Acting matters. Some of us were blessed to hear an incredible testimony that included an awesome act of love from an unexpected place. Christ United Methodist hosted the first luncheon to support the Mustard Seed Community Health Center. Mustard Seed is a faith-based health center in the Cottage Grove neighborhood of our city and is located near Hampton Elementary. It’s based on the United Methodist Church Health Center in Memphis. The keynote speaker was Dr. Leslie Smith. Dr. Smith shared her incredible life story from being a homeless, emotionally damaged teenager, released from a burn center to the streets of Raleigh, to now being board certified in internal medicine and pediatrics and practicing in Boone, NC. She told of a time when she was homeless and waiting in line to get a bed at the shelter. She’d not eaten in some time and nearly fainted. A homeless man, also in line, asked her if she was alright. Because the rules said men and women were not to talk with each other, she and the man were turned away from a bed that night. After Leslie told him of her hunger, he went out and pan handled for her. He came back with the change and took her to the Greyhound station. There, he used the money to buy her a coke and some potato chips. Knowing he was hungry too, Leslie put another straw in the cup and they shared in that “communion” of his seeing her, seeing her need and acting on it. To give a cup of cold water isn’t mere sympathy, it is love translated into action.

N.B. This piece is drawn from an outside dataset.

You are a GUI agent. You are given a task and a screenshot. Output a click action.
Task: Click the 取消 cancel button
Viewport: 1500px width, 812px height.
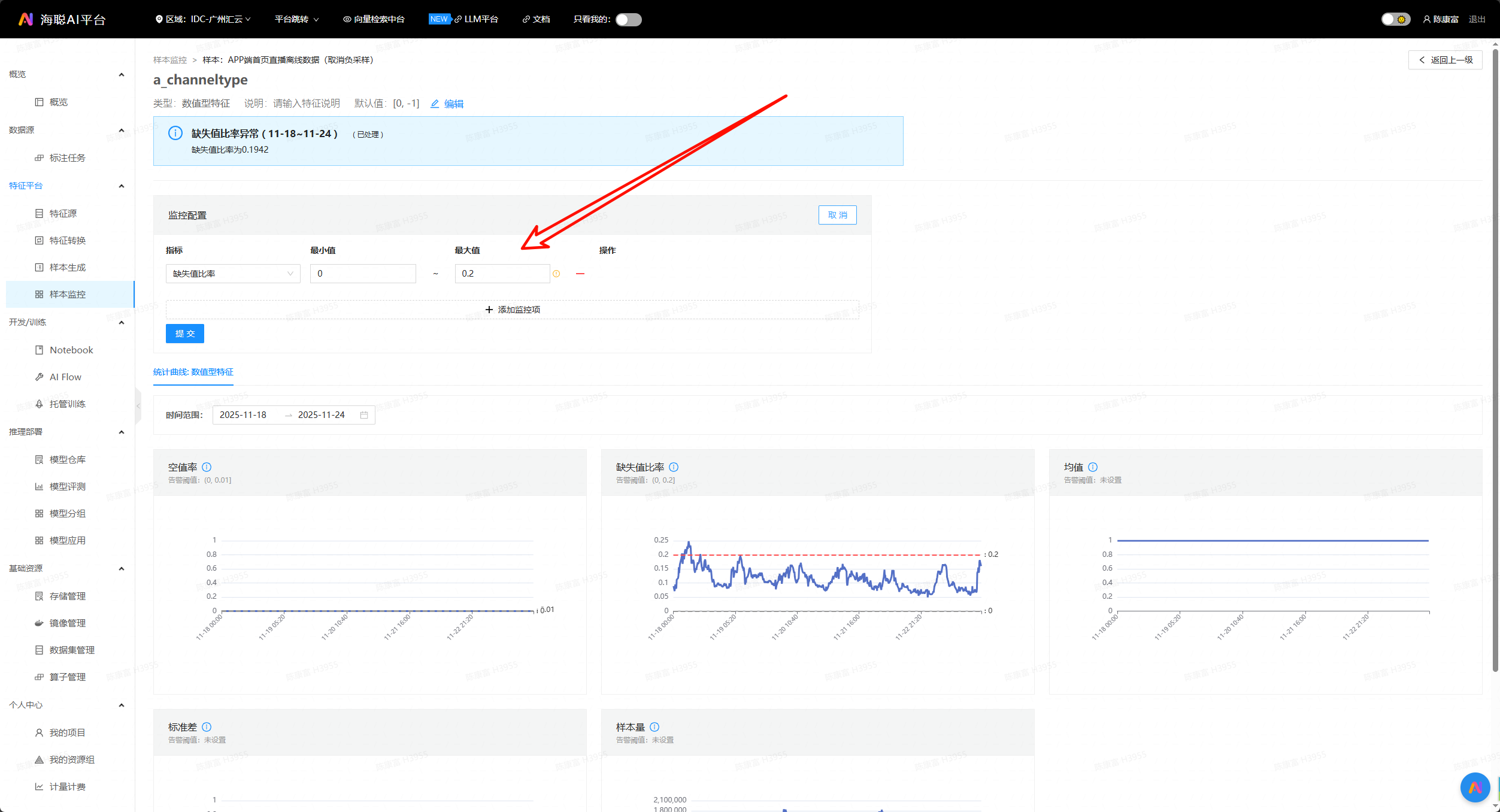pos(837,215)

And as a congregation we offer many ways where we invite you to act in love and serve. Even now we are collecting flood buckets for Hurricane Matthew Relief. In the Holy Grounds, you can donate blankets, diapers and socks for Christy Oxendine to take to her hometown of Lumberton; last Saturday Lauralee and left a green bag on our porch filled with food with Simple Gesture and recently received an email that that action taken helped collect enough food to provide 23,999 meals. Just before the narthex, you can sign up to ring a Salvation Army bell and give a bit of your time to help the homeless. There are so many ways at Christ Church to act in loving kindness; to serve as Jesus served.
Finally, “a cup of cold water” approach to ministry means giving of yourself, your time and talent and treasure.”
Now, please note Christian stewardship involves time“and” talent “and” treasure, not “or.” Next Sunday is Commitment Sunday in all of our services. Each service will have a time where, as an act of worship, you’ll be invited to turn in your estimate of giving card. Our emphasis during this entire stewardship emphasis month has been to make your estimate as God leads you through the Holy Spirit and prayer; that’s why we’ve provided the daily devotional booklet. In the church we won’t have gifts that are equal, but we can have sacrifices that are equal. The family at their earning peak should give a gift that is as sacrificial to them as the single person, now retired on a fixed income. In all of our giving, we can trust God to help and provide. Now Biblically, a standard is the tithe, 10 percent of income. Many have achieved that goal and even beyond by starting their giving at 1 percent and growing a percent each year. Lauralee and I have done this and will both testify to you it’s brought us joy, not need. The important thing is to begin somewhere; no matter how small your pledge may be. Jesus promises us that even in the giving of a simple cup of cold water, we’ll never lose our reward.
Discussion Guide for October 23: Be Ready to Share
Share with your group why you believe Jesus spoke so highly of a simple act of kindness such as sharing a cup of water.
Share with your group what “sharing a cup of cold water” to other disciples means in terms of caring for one another in the church.
Share with your group about a time you shared/received a small act of kindness and how it felt.
Share with your group ways we may practically share small acts of kindness.